== PROBLEM ==
Swap "Instruction" for "Command" in the data, starting at the line that contains "You are a computer-use agent. 795x424 pixels." and stopping after the line that contains "Looking at the screenshot, I should point(68,202).". Return only those lines, with everything else left unchanged.

== RECORDS FOR THIS EXERCISE ==
+ + + +

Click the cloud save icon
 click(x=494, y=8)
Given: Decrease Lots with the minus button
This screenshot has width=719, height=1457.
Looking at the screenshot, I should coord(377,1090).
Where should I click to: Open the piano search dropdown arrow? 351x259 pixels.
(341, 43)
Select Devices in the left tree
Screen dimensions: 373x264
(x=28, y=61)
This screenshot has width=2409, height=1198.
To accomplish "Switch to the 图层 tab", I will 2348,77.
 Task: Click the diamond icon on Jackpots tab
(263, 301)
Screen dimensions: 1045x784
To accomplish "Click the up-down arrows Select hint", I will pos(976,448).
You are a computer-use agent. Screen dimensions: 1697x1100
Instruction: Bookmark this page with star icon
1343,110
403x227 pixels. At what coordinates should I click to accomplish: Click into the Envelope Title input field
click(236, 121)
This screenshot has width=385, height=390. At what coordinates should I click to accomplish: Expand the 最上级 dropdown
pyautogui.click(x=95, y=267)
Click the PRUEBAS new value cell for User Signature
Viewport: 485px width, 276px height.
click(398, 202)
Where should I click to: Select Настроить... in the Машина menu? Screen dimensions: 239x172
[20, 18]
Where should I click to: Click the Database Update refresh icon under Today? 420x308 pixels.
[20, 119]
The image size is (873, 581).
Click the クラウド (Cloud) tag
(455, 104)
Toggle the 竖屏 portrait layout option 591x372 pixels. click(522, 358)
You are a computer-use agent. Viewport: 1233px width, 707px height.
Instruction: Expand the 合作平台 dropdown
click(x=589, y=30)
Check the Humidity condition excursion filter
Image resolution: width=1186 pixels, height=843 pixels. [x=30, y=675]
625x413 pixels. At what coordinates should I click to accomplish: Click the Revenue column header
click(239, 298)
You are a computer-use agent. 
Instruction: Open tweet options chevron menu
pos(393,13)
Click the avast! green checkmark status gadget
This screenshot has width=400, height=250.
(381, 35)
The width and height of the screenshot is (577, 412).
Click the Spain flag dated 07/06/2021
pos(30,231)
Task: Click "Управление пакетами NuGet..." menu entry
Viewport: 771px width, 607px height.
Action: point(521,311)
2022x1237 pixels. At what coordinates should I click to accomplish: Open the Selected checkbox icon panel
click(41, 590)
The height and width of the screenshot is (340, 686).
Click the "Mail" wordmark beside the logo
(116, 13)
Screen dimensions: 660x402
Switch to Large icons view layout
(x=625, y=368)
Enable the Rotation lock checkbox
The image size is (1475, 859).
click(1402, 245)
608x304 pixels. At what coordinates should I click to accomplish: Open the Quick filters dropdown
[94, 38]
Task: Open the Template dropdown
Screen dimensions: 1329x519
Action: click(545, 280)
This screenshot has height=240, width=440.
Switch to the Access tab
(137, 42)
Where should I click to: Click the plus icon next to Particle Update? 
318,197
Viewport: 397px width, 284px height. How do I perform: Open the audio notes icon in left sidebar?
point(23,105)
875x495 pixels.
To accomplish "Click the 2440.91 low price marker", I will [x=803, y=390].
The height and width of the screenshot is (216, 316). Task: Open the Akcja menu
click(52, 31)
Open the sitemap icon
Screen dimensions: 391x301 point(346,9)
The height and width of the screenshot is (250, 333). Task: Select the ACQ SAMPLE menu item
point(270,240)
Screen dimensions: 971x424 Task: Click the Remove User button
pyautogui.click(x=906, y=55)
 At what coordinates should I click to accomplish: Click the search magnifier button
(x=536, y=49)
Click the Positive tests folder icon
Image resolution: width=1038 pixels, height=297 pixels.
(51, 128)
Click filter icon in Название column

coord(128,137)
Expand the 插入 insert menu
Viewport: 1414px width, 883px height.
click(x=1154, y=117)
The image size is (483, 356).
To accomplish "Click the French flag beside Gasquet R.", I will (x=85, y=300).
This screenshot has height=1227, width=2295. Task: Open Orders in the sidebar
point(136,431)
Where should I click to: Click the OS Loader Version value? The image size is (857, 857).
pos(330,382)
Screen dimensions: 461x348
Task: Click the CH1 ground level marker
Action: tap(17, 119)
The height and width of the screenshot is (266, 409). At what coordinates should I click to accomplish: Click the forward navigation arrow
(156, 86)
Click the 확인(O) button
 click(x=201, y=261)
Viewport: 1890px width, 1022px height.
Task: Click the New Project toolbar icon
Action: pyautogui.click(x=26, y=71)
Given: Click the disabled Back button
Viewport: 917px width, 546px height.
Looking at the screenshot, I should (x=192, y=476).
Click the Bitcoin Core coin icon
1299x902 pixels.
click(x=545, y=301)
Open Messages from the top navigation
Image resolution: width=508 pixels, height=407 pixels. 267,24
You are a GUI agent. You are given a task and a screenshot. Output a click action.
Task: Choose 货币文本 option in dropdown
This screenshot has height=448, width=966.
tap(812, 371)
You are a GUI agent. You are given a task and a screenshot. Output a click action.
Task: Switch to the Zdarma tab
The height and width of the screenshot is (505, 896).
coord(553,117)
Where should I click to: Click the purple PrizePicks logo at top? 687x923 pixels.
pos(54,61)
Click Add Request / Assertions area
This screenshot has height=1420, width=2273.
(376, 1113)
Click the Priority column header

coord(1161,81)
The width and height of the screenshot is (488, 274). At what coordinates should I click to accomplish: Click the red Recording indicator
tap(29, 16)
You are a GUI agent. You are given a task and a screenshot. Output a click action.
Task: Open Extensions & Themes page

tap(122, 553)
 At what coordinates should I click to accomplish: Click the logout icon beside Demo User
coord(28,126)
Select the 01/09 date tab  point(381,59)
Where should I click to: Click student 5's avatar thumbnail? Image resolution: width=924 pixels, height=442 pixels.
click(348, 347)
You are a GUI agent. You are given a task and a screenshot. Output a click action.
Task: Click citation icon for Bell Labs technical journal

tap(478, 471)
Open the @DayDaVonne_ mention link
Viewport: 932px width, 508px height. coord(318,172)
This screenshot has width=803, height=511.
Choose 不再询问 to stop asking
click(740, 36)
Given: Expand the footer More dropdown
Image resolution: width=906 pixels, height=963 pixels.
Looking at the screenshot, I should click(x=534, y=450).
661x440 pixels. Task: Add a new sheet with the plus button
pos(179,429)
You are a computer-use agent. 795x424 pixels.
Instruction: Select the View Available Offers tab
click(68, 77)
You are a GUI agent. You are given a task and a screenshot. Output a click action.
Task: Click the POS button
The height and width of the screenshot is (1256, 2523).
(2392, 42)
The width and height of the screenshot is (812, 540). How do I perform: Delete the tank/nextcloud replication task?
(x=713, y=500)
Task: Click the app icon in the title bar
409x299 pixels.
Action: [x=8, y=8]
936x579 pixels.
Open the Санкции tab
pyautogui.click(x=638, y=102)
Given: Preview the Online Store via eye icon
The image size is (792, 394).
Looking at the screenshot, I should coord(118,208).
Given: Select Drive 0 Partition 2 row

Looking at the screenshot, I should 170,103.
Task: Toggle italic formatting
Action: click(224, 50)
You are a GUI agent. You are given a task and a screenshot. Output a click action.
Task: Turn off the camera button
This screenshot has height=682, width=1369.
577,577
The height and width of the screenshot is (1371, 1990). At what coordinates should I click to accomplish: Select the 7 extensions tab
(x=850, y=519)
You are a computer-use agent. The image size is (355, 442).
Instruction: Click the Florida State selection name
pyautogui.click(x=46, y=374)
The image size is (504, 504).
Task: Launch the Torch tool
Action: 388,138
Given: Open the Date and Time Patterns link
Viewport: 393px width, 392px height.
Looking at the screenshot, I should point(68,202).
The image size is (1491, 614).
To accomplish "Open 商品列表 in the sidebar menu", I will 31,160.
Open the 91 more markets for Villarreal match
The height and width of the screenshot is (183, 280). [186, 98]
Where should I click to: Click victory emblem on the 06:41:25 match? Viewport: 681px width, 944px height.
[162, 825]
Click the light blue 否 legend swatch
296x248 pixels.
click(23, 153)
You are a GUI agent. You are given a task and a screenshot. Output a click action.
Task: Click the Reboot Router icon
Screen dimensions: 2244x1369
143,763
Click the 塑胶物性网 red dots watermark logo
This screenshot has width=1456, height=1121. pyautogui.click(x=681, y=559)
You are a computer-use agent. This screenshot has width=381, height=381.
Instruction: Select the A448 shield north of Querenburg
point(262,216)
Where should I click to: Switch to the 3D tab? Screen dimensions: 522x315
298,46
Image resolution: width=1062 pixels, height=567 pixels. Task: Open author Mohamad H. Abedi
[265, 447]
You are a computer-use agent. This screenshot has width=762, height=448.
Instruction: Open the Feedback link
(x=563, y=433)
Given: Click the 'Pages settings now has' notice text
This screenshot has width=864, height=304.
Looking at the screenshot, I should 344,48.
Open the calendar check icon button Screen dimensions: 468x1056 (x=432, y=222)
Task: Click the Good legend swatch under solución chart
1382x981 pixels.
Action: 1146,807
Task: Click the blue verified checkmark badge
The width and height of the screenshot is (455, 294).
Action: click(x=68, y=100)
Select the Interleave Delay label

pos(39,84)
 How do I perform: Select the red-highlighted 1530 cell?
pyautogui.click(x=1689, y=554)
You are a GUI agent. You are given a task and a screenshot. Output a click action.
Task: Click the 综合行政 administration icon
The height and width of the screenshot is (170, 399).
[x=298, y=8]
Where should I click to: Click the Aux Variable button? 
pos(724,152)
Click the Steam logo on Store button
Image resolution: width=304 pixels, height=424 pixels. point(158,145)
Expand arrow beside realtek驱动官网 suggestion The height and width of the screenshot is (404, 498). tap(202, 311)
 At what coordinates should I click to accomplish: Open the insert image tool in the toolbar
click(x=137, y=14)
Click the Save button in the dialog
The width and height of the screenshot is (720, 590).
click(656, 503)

+ + + +

== OUTPUT OF THE TASK ==
You are a computer-use agent. 795x424 pixels.
Command: Select the View Available Offers tab
click(68, 77)
You are a GUI agent. You are given a task and a screenshot. Output a click action.
Task: Click the POS button
The height and width of the screenshot is (1256, 2523).
(2392, 42)
The width and height of the screenshot is (812, 540). How do I perform: Delete the tank/nextcloud replication task?
(x=713, y=500)
Task: Click the app icon in the title bar
409x299 pixels.
Action: [x=8, y=8]
936x579 pixels.
Open the Санкции tab
pyautogui.click(x=638, y=102)
Given: Preview the Online Store via eye icon
The image size is (792, 394).
Looking at the screenshot, I should coord(118,208).
Given: Select Drive 0 Partition 2 row

Looking at the screenshot, I should 170,103.
Task: Toggle italic formatting
Action: click(224, 50)
You are a GUI agent. You are given a task and a screenshot. Output a click action.
Task: Turn off the camera button
This screenshot has height=682, width=1369.
577,577
The height and width of the screenshot is (1371, 1990). At what coordinates should I click to accomplish: Select the 7 extensions tab
(x=850, y=519)
You are a computer-use agent. The image size is (355, 442).
Command: Click the Florida State selection name
pyautogui.click(x=46, y=374)
The image size is (504, 504).
Task: Launch the Torch tool
Action: 388,138
Given: Open the Date and Time Patterns link
Viewport: 393px width, 392px height.
Looking at the screenshot, I should point(68,202).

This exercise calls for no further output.